I don’t know if I can summarize Ruth Hogan’s debut novel, The Keeper of Lost Things, any better
than she does on the final page. “It was a sweeping story of love and loss, life and death, and, above all, redemption.” For a little while, I feared it was going to be all love, loss, and death, but the author did take us all beyond that in her thoughtful, moving story.

Before we even meet any of the people, we discover a lost thing, a biscuit tin found on a train. Anthony Peardew finds it, and adds that item to his collection. For forty years, he’s been recovering items that others lost, tagging them with the date and location. In some cases, Anthony writes a story about the items. But, he’s not recovering items for their stories. Once, forty years earlier, on the day the love of his life died, he lost a precious item she gave him.
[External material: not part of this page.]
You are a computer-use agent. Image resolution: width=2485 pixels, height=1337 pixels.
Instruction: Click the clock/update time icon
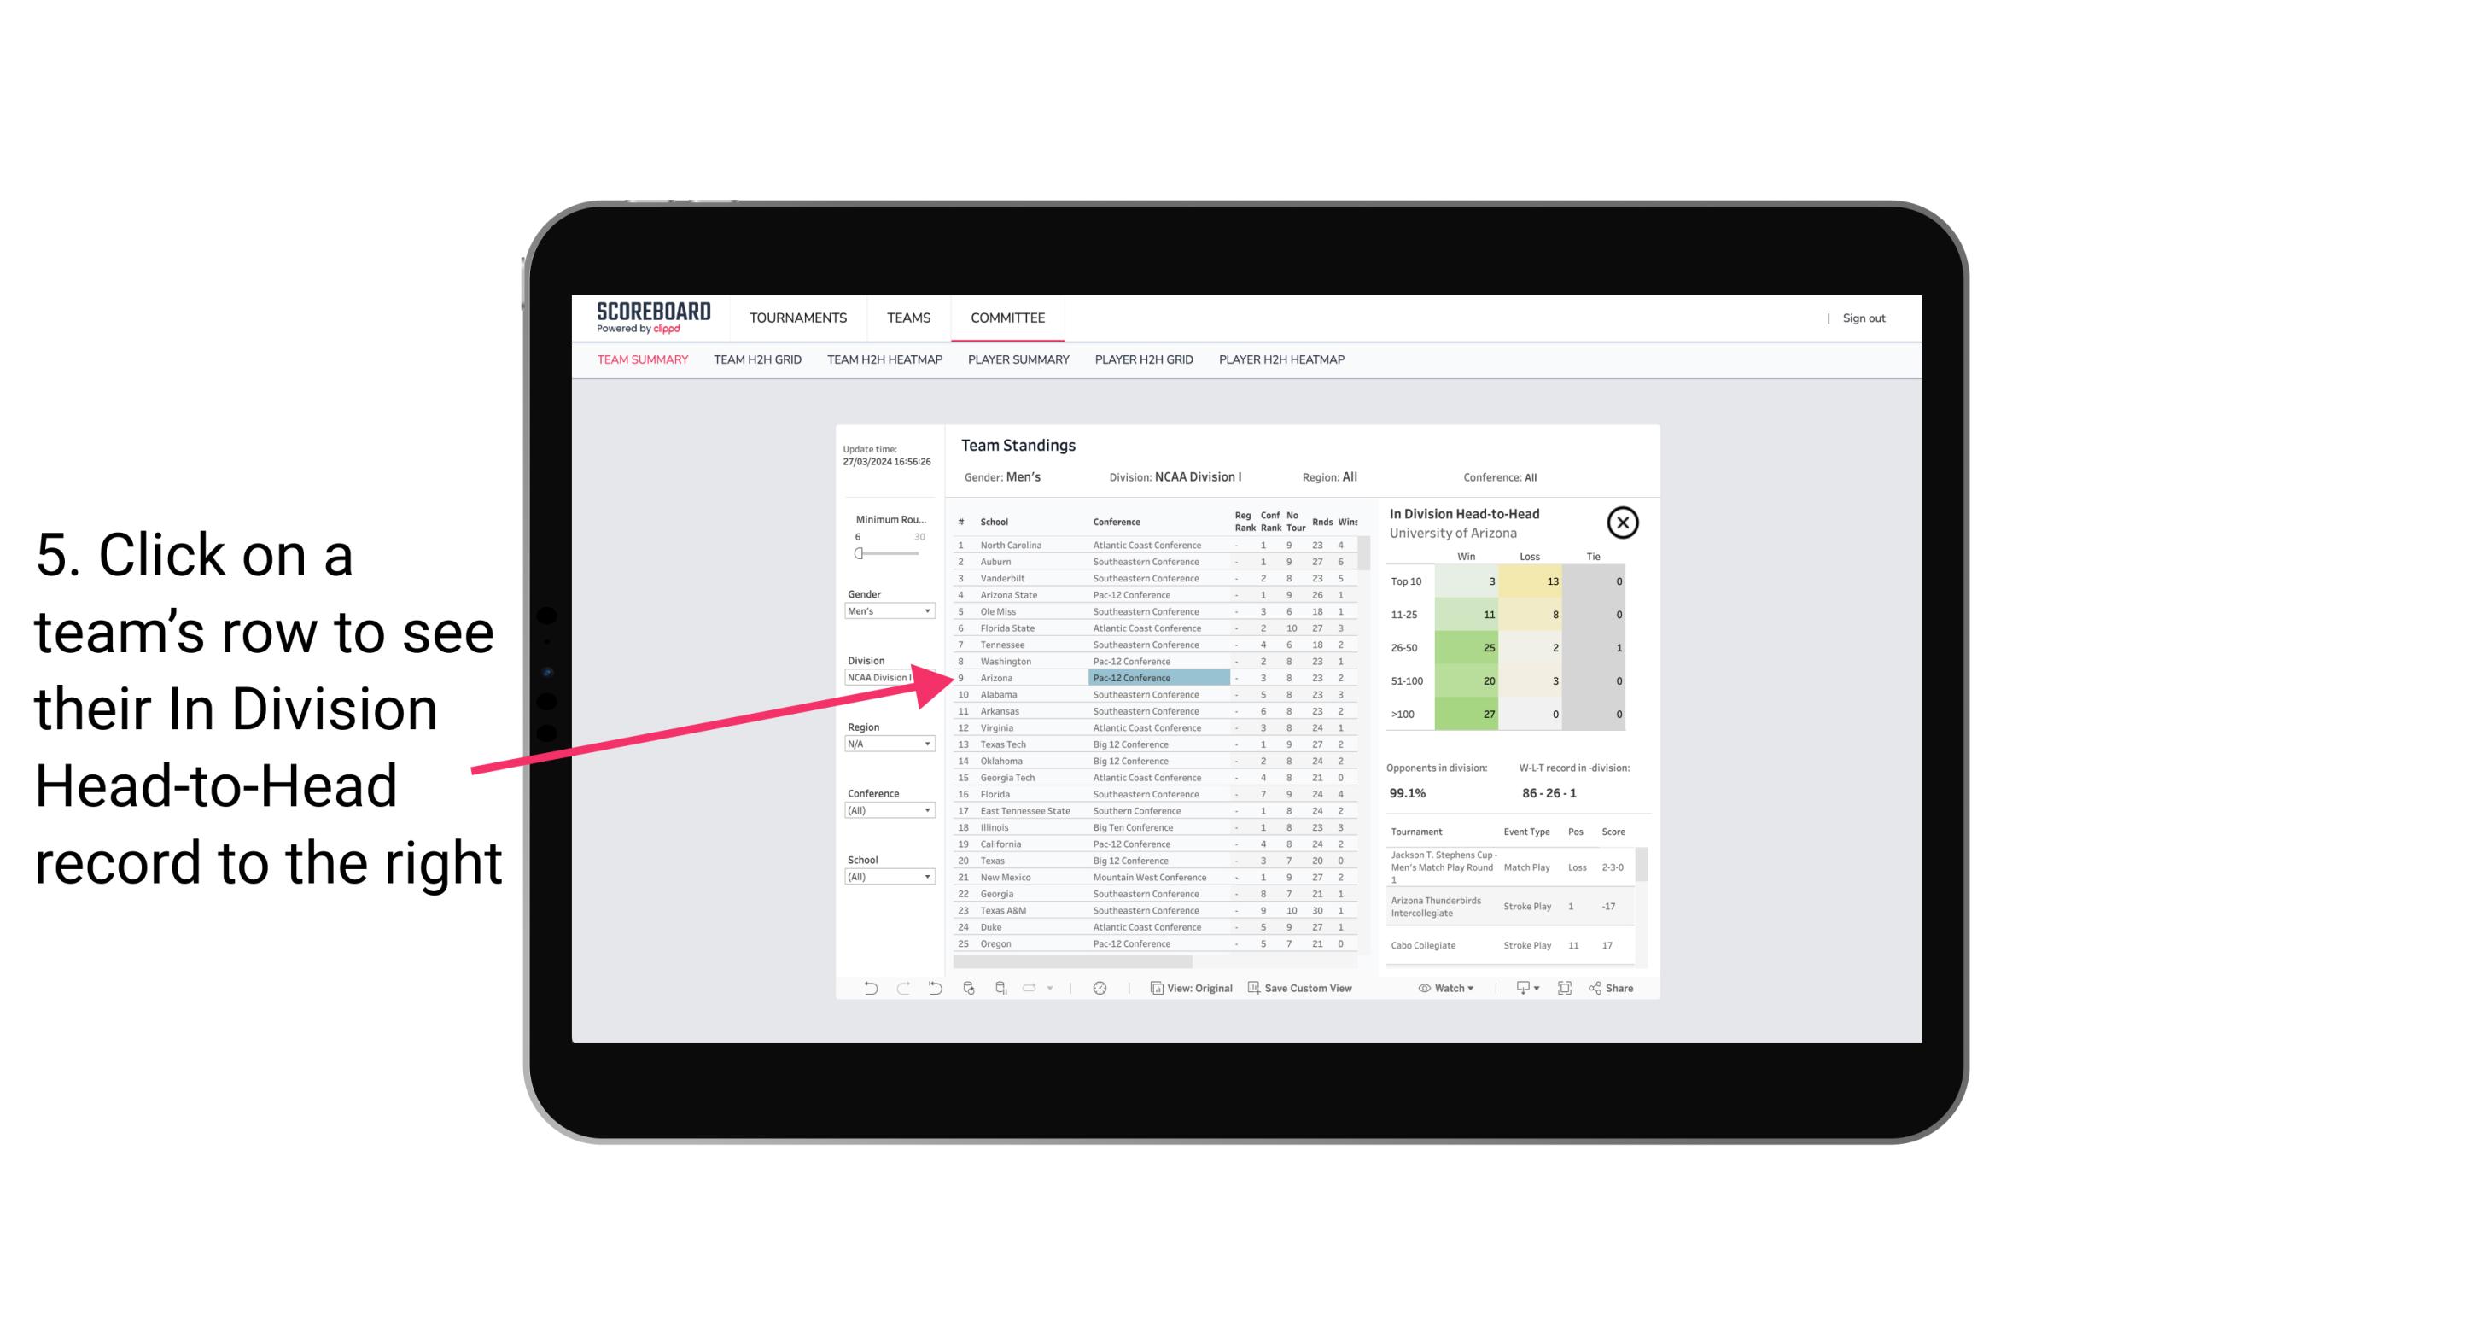pyautogui.click(x=1100, y=988)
He’s always lived in hope that someday it will be restored to him.

Now, at seventy-four, Anthony is about to give up. But, he’s determined to find just the right person to take over his collection and his beloved home, Padua. In some ways, Laura is one of Anthony’s lost things. She lost her way at seventeen when she married the wrong man, lost her scholarship, lost her self-confidence. She finds a refuge and a purpose in helping Anthony. She’s just the person he was hoping to find.

Forty years earlier, it was the best day of Eunice’s life. She accepted a job with a publisher, a man everyone called Bomber. And, it was a friendship that changed her life forever.

This is another book that I can’t successfully summarize without spoiling the book. Hogan has created a unique background, the “lost things”. But, it’s the people who shine in this story. Readers will love Anthony, Laura, Eunice, Bomber. Then there are the people who come into Laura’s life, Freddy, the groundskeeper, and Sunshine, the young woman across the street who has an unusual gift for understanding the lost things. The story may start out with those feelings of loss, but there’s laughter and joy, and so much heart.

Take you time and savor the people and emotion in The Keeper of Lost Things. It’s a heartwarming debut.

Ruth Hogan’s website is http://ruthhogan.co.uk/books

The Keeper of Lost Things by Ruth Hogan. William Morrow. 2017. ISBN 9780062473530 (hardcover), 278p.

*****
FTC Full Disclosure – I bought a copy of the book.